I don’t get it – Akhil Sharma is a professor of creative writing.

I don’t get it – evidently NYT Book Review listed this as top ten books of 2014.

SIDE NOTE: I hear by give permission to MyBetterHalf and MyChildrens to allow me to die if I am in a brain damaged coma and cannot respond.

Wolf Hollow

8 July, 2018

…and when MyBetterHalf and the childrens were away for the Fourth of July, I read “Wolf Hollow” By Lauren E. Wolk.

It was a quick, good read.

I’m hoping one of my childrens will read it, and we can chat.

The People of Sparks – Jeanne DuPrau

19 February, 2018

well… MrG said he wanted to read the next book after City of Ember… and, well, I finished it off in a few days.

Fun read.

Weird thing… the book, from 2004, dealing with the question “what should we do with refugees?” still seems relevant today. I liked how both sides, had pretty valid common sense points of “we need to keep our people safe”.

And remember kids, in agriculture, you have good years, and you have bad years.

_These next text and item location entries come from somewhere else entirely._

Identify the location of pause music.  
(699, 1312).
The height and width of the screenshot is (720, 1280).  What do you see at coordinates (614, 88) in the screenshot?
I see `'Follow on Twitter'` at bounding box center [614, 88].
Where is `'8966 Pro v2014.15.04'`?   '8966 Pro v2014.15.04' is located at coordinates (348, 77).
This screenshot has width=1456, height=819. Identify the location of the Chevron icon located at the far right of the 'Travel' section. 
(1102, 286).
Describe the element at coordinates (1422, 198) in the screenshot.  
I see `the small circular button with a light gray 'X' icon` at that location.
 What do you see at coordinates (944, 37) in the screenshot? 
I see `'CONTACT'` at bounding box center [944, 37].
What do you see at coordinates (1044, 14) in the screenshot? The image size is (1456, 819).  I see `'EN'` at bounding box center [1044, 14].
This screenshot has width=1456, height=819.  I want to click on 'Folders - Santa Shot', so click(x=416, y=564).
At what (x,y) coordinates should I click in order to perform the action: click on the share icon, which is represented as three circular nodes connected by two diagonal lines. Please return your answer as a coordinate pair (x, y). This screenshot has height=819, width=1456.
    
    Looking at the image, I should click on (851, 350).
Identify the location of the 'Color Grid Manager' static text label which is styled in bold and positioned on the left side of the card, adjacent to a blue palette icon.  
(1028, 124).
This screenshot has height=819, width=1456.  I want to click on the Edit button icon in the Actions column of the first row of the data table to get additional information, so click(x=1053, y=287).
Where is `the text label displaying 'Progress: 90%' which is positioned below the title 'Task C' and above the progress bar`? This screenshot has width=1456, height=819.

Out Of My Mind – Sharon M Draper

13 February, 2018

Out Of My Mind by Sharon M Draper.

MsS and MrG both read and liked this book. I liked it too. The parents were completely true, making parenting mistakes, yelling at kids for the wrong reasons. The kids were realistic. Maybe that’s the sad part of the story of Melody, the main character who can not talk, is how realistic everyone is in their interactions with her.

 

 

 

City of Ember

5 February, 2018

City of Ember by Jeanne DuPrau.

An entertaining read. Most fun part though has been talking with MrG aboot it.

I liked the reference to the Irish Potato Famine, tossed in the middle.

Something besides sports for discussion!